The upper portion of the rock was later relocated from Plymouth's meetinghouse to Pilgrim Hall in 1834. In 1859, the Pilgrim Society began building a Victorian canopy, designed by Hammett Billings, at the wharf over the lower portion of the rock. Following the structure's completion in 1867, the top of the rock was moved from Pilgrim Hall back to its original wharf location in 1880 and rejoined to the lower portion. The date "1620" was carved into the rock.[6]
In 1920, the rock was found[clarification needed] and the waterfront rebuilt to a design by noted landscape architect Arthur Shurcliff, with a waterfront promenade behind a low seawall, in such a way that when the rock was returned to its original site, it would be at water level. The care of the rock was turned over to the Commonwealth of Massachusetts, and a new very sober Roman Doric portico designed by McKim, Mead and White for viewing the tide-washed rock protected by gratings.[6]
During the rock's many journeys throughout the town of Plymouth, numerous pieces were taken, bought and sold. Today approximately 1⁄3 of the top portion remains.[8] It is estimated that the original Rock weighed 20,000 lb (9,100 kg). Although some documents indicate that tourists or souvenir hunters chipped it down, no pieces have been noticeably removed since 1880. Today there are pieces in Pilgrim Hall Museum as well as in the Patent Building in the Smithsonian.[6] In 1835 Alexis De Tocqueville, a French author traveling throughout the United States, wrote,
This Rock has become an object of veneration in the United States. I have seen bits of it carefully preserved in several towns in the Union. Does this sufficiently show that all human power and greatness is in the soul of man? Here is a stone which the feet of a few outcasts pressed for an instant; and the stone becomes famous; it is treasured by a great nation; its very dust is shared as a relic.[9]

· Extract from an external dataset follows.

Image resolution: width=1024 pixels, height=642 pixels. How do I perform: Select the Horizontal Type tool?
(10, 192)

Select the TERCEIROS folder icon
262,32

A great piece of the Rock is set on a pedestal in the cloister of historic Plymouth Church of the Pilgrims on Brooklyn Heights. The Church, formed by a merger of Plymouth Church and Church of the Pilgrims, was once pastored by Henry Ward Beecher.
20th century[edit]
Cole Porter makes a comic allusion to Plymouth Rock in the title song of the 1934 musical Anything Goes, imagining that if Puritans were to object to "shocking" modern mores, instead "of landing on Plymouth Rock, Plymouth Rock would land on them." Malcolm X repeated the imagery in a speech on black nationalism, saying, "We didn't land on Plymouth Rock. The rock was landed on us."[10]

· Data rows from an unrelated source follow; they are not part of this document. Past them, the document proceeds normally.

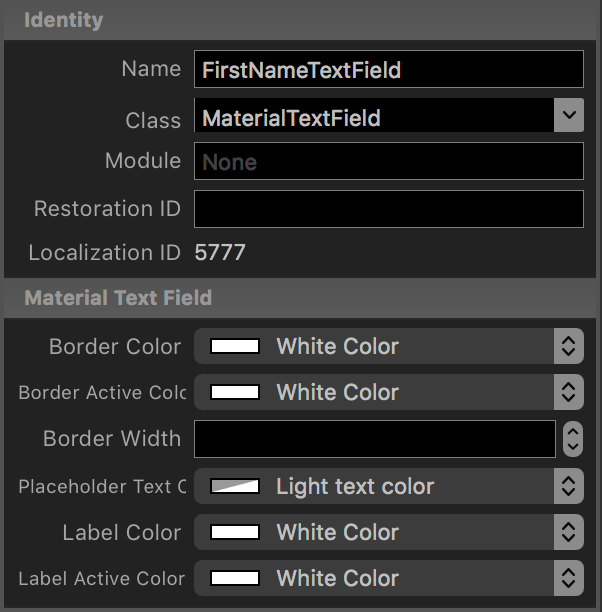Expand the Label Active Color popup menu
This screenshot has height=612, width=602.
point(568,579)
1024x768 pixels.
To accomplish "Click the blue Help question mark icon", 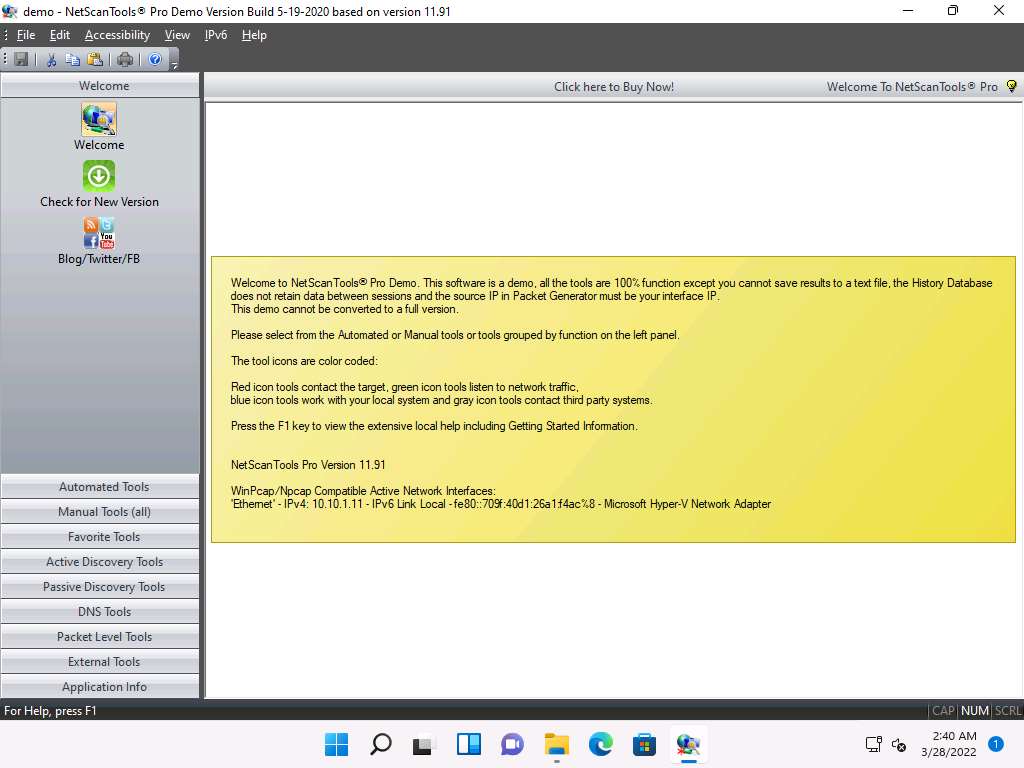I will (155, 60).
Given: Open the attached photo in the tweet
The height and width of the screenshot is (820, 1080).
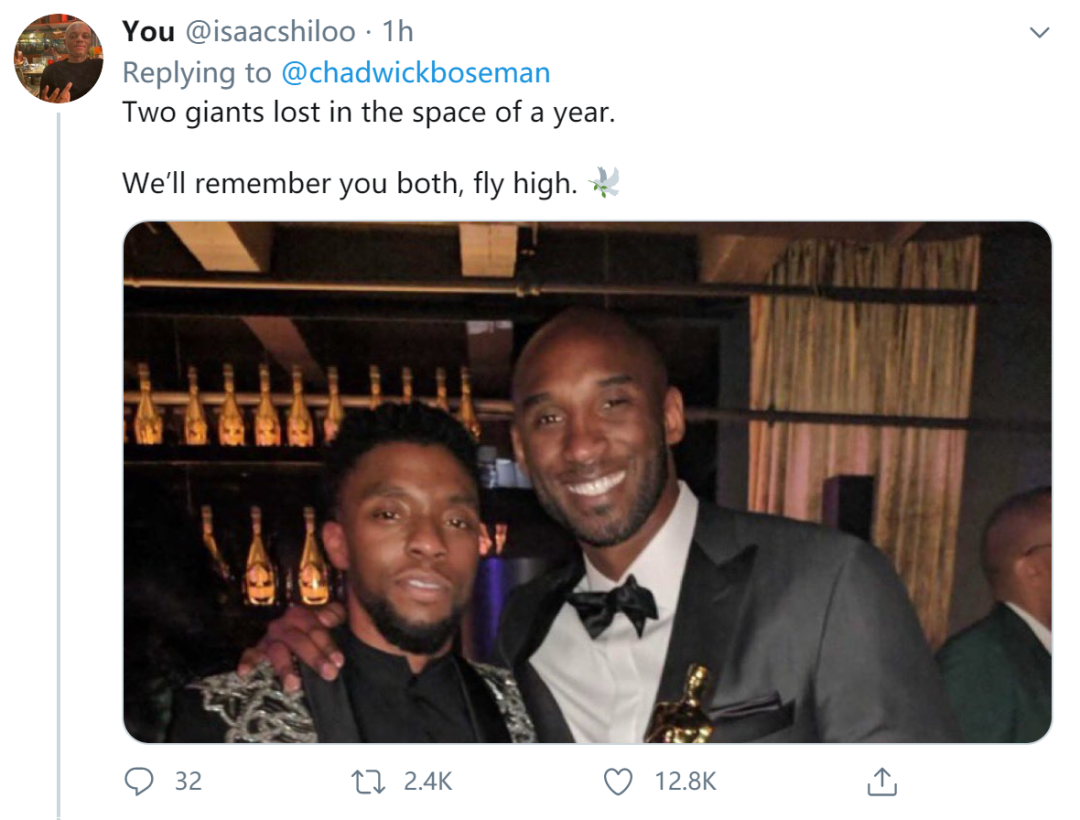Looking at the screenshot, I should coord(587,481).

Plymouth Rock has figured prominently in Native American politics in the United States, particularly as a symbol of wars starting with King Philip's War, known as the First Indian War, from 1675-78. It has been ceremoniously buried twice by Native American rights activists, once in 1970 and again in 1995, as part of National Day of Mourning protests.[11]
Current status[edit]
Today Plymouth Rock is managed by the Department of Conservation and Recreation for the Commonwealth of Massachusetts as part of Pilgrim Memorial State Park. From the end of May to Thanksgiving Day, Pilgrim Memorial is staffed by park interpreters who inform visitors of the history of Plymouth Rock and answer questions.